> _Exercise goal_
This exercise calls for the listing to be set down exactly.

> _Data provided_
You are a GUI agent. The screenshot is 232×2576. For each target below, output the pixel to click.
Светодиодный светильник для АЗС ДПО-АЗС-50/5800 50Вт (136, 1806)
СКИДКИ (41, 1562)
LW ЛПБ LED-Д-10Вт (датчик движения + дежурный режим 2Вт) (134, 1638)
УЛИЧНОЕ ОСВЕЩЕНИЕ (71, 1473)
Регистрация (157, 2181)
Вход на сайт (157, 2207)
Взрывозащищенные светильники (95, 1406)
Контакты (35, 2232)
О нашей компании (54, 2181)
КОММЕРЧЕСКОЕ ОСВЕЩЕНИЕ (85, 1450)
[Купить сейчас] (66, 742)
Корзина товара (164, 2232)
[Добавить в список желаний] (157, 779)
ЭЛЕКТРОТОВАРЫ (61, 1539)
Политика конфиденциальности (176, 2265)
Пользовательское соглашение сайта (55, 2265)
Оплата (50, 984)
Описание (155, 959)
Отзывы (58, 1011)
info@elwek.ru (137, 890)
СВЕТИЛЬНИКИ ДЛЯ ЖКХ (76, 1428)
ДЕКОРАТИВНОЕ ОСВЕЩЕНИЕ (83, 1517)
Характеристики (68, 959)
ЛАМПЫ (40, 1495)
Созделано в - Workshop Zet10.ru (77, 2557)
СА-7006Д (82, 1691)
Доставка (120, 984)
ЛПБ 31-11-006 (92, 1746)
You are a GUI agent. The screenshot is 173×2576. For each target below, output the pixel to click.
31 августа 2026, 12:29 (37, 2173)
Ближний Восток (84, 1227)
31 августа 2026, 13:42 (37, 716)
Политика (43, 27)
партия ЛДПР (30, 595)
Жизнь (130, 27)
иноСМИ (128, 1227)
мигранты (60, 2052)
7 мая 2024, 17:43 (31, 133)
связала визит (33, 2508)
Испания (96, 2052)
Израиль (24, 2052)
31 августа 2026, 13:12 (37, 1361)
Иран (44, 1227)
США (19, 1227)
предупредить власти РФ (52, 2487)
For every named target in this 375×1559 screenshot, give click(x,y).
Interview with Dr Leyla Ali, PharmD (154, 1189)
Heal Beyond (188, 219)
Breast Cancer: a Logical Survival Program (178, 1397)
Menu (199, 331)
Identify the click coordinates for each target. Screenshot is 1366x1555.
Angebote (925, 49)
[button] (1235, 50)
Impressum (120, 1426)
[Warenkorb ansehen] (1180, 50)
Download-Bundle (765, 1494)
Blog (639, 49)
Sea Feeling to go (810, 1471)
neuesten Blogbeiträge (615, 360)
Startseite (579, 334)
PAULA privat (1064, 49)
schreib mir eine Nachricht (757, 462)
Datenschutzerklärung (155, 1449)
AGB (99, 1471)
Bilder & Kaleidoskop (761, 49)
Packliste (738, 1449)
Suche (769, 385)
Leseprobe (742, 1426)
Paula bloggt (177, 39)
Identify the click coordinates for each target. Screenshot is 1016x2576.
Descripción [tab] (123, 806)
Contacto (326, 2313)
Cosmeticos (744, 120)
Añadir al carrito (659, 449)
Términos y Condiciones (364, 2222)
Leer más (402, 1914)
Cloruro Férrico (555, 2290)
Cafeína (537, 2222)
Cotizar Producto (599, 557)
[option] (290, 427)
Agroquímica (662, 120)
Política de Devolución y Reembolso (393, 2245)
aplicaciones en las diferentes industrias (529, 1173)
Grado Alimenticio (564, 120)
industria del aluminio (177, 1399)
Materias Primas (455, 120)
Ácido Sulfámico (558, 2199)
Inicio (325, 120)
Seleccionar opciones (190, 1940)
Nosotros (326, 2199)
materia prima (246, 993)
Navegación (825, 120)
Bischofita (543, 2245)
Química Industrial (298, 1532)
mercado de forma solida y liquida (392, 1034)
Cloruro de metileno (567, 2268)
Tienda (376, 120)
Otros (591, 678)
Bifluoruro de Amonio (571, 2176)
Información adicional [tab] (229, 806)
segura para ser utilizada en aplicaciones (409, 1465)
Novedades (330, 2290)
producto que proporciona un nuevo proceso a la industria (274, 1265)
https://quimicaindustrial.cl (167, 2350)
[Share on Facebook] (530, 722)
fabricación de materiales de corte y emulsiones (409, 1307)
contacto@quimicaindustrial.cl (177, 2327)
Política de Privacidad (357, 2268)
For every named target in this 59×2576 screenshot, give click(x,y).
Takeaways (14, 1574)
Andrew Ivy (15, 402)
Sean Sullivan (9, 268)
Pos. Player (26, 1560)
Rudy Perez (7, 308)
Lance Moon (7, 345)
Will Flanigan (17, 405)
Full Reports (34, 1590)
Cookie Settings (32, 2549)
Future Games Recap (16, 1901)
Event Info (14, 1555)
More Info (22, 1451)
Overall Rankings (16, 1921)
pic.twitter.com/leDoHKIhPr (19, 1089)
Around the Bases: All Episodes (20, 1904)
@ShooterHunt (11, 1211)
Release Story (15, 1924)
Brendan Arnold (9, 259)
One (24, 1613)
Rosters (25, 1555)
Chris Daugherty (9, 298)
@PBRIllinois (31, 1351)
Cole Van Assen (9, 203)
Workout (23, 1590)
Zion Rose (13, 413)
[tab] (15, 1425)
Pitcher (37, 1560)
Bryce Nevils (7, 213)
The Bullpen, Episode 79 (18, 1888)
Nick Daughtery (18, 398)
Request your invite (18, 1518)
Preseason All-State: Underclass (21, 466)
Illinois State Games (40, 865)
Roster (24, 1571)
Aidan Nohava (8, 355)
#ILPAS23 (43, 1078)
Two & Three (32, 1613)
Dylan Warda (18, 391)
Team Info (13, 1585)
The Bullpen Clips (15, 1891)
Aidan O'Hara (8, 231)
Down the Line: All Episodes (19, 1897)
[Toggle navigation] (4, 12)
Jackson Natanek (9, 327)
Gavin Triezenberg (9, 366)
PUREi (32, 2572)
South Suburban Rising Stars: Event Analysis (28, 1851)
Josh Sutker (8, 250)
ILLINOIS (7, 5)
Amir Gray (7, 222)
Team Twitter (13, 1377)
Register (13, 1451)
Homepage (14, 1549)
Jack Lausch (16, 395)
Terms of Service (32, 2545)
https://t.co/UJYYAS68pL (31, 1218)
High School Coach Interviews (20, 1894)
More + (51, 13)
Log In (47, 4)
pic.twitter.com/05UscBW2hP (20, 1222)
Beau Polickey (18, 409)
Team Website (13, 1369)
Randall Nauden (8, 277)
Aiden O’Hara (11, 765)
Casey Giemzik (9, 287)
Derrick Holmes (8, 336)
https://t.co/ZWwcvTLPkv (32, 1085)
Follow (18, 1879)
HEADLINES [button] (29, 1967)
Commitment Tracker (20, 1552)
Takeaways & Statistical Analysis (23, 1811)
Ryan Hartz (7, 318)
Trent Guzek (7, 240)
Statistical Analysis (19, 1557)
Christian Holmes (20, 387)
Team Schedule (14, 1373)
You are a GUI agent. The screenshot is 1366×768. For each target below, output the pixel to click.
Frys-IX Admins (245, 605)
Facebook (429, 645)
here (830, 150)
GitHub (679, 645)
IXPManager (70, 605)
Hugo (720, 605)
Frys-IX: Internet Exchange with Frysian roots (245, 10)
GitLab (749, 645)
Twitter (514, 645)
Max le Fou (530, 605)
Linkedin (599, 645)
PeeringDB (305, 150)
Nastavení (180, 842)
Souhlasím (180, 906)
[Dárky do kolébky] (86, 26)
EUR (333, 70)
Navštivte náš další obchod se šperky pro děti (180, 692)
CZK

> _Expected answer_
You are a GUI agent. The screenshot is 232×2576. For each target below, output the pixel to click.
Светодиодный светильник для АЗС ДПО-АЗС-50/5800 50Вт (136, 1806)
СКИДКИ (41, 1562)
LW ЛПБ LED-Д-10Вт (датчик движения + дежурный режим 2Вт) (134, 1638)
УЛИЧНОЕ ОСВЕЩЕНИЕ (71, 1473)
Регистрация (157, 2181)
Вход на сайт (157, 2207)
Взрывозащищенные светильники (95, 1406)
Контакты (35, 2232)
О нашей компании (54, 2181)
КОММЕРЧЕСКОЕ ОСВЕЩЕНИЕ (85, 1450)
[Купить сейчас] (66, 742)
Корзина товара (164, 2232)
[Добавить в список желаний] (157, 779)
ЭЛЕКТРОТОВАРЫ (61, 1539)
Политика конфиденциальности (176, 2265)
Пользовательское соглашение сайта (55, 2265)
Оплата (50, 984)
Описание (155, 959)
Отзывы (58, 1011)
info@elwek.ru (137, 890)
СВЕТИЛЬНИКИ ДЛЯ ЖКХ (76, 1428)
ДЕКОРАТИВНОЕ ОСВЕЩЕНИЕ (83, 1517)
Характеристики (68, 959)
ЛАМПЫ (40, 1495)
Созделано в - Workshop Zet10.ru (77, 2557)
СА-7006Д (82, 1691)
Доставка (120, 984)
ЛПБ 31-11-006 (92, 1746)
You are a GUI agent. The screenshot is 173×2576. For each target below, output the pixel to click.
31 августа 2026, 12:29 (37, 2173)
Ближний Восток (84, 1227)
31 августа 2026, 13:42 (37, 716)
Политика (43, 27)
партия ЛДПР (30, 595)
Жизнь (130, 27)
иноСМИ (128, 1227)
мигранты (60, 2052)
7 мая 2024, 17:43 (31, 133)
связала визит (33, 2508)
Испания (96, 2052)
Израиль (24, 2052)
31 августа 2026, 13:12 (37, 1361)
Иран (44, 1227)
США (19, 1227)
предупредить власти РФ (52, 2487)
For every named target in this 375×1559 screenshot, give click(x,y).
Interview with Dr Leyla Ali, PharmD (154, 1189)
Heal Beyond (188, 219)
Breast Cancer: a Logical Survival Program (178, 1397)
Menu (199, 331)
Identify the click coordinates for each target. Screenshot is 1366x1555.
Angebote (925, 49)
[button] (1235, 50)
Impressum (120, 1426)
[Warenkorb ansehen] (1180, 50)
Download-Bundle (765, 1494)
Blog (639, 49)
Sea Feeling to go (810, 1471)
neuesten Blogbeiträge (615, 360)
Startseite (579, 334)
PAULA privat (1064, 49)
schreib mir eine Nachricht (757, 462)
Datenschutzerklärung (155, 1449)
AGB (99, 1471)
Bilder & Kaleidoskop (761, 49)
Packliste (738, 1449)
Suche (769, 385)
Leseprobe (742, 1426)
Paula bloggt (177, 39)
Identify the click coordinates for each target. Screenshot is 1016x2576.
Descripción [tab] (123, 806)
Contacto (326, 2313)
Cosmeticos (744, 120)
Añadir al carrito (659, 449)
Términos y Condiciones (364, 2222)
Leer más (402, 1914)
Cloruro Férrico (555, 2290)
Cafeína (537, 2222)
Cotizar Producto (599, 557)
[option] (290, 427)
Agroquímica (662, 120)
Política de Devolución y Reembolso (393, 2245)
aplicaciones en las diferentes industrias (529, 1173)
Grado Alimenticio (564, 120)
industria del aluminio (177, 1399)
Materias Primas (455, 120)
Ácido Sulfámico (558, 2199)
Inicio (325, 120)
Seleccionar opciones (190, 1940)
Nosotros (326, 2199)
materia prima (246, 993)
Navegación (825, 120)
Bischofita (543, 2245)
Química Industrial (298, 1532)
mercado de forma solida y liquida (392, 1034)
Cloruro de metileno (567, 2268)
Tienda (376, 120)
Otros (591, 678)
Bifluoruro de Amonio (571, 2176)
Información adicional [tab] (229, 806)
segura para ser utilizada en aplicaciones (409, 1465)
Novedades (330, 2290)
producto que proporciona un nuevo proceso a la industria (274, 1265)
https://quimicaindustrial.cl (167, 2350)
[Share on Facebook] (530, 722)
fabricación de materiales de corte y emulsiones (409, 1307)
contacto@quimicaindustrial.cl (177, 2327)
Política de Privacidad (357, 2268)
For every named target in this 59×2576 screenshot, give click(x,y).
Takeaways (14, 1574)
Andrew Ivy (15, 402)
Sean Sullivan (9, 268)
Pos. Player (26, 1560)
Rudy Perez (7, 308)
Lance Moon (7, 345)
Will Flanigan (17, 405)
Full Reports (34, 1590)
Cookie Settings (32, 2549)
Future Games Recap (16, 1901)
Event Info (14, 1555)
More Info (22, 1451)
Overall Rankings (16, 1921)
pic.twitter.com/leDoHKIhPr (19, 1089)
Around the Bases: All Episodes (20, 1904)
@ShooterHunt (11, 1211)
Release Story (15, 1924)
Brendan Arnold (9, 259)
One (24, 1613)
Rosters (25, 1555)
Chris Daugherty (9, 298)
@PBRIllinois (31, 1351)
Cole Van Assen (9, 203)
Workout (23, 1590)
Zion Rose (13, 413)
[tab] (15, 1425)
Pitcher (37, 1560)
Bryce Nevils (7, 213)
The Bullpen, Episode 79 (18, 1888)
Nick Daughtery (18, 398)
Request your invite (18, 1518)
Preseason All-State: Underclass (21, 466)
Illinois State Games (40, 865)
Roster (24, 1571)
Aidan Nohava (8, 355)
#ILPAS23 (43, 1078)
Two & Three (32, 1613)
Dylan Warda (18, 391)
Team Info (13, 1585)
The Bullpen Clips (15, 1891)
Aidan O'Hara (8, 231)
Down the Line: All Episodes (19, 1897)
[Toggle navigation] (4, 12)
Jackson Natanek (9, 327)
Gavin Triezenberg (9, 366)
PUREi (32, 2572)
South Suburban Rising Stars: Event Analysis (28, 1851)
Josh Sutker (8, 250)
ILLINOIS (7, 5)
Amir Gray (7, 222)
Team Twitter (13, 1377)
Register (13, 1451)
Homepage (14, 1549)
Jack Lausch (16, 395)
Terms of Service (32, 2545)
https://t.co/UJYYAS68pL (31, 1218)
High School Coach Interviews (20, 1894)
More + (51, 13)
Log In (47, 4)
pic.twitter.com/05UscBW2hP (20, 1222)
Beau Polickey (18, 409)
Team Website (13, 1369)
Randall Nauden (8, 277)
Aiden O’Hara (11, 765)
Casey Giemzik (9, 287)
Derrick Holmes (8, 336)
https://t.co/ZWwcvTLPkv (32, 1085)
Follow (18, 1879)
HEADLINES [button] (29, 1967)
Commitment Tracker (20, 1552)
Takeaways & Statistical Analysis (23, 1811)
Ryan Hartz (7, 318)
Trent Guzek (7, 240)
Statistical Analysis (19, 1557)
Christian Holmes (20, 387)
Team Schedule (14, 1373)
You are a GUI agent. The screenshot is 1366×768. For each target below, output the pixel to click.
Frys-IX Admins (245, 605)
Facebook (429, 645)
here (830, 150)
GitHub (679, 645)
IXPManager (70, 605)
Hugo (720, 605)
Frys-IX: Internet Exchange with Frysian roots (245, 10)
GitLab (749, 645)
Twitter (514, 645)
Max le Fou (530, 605)
Linkedin (599, 645)
PeeringDB (305, 150)
Nastavení (180, 842)
Souhlasím (180, 906)
[Dárky do kolébky] (86, 26)
EUR (333, 70)
Navštivte náš další obchod se šperky pro děti (180, 692)
CZK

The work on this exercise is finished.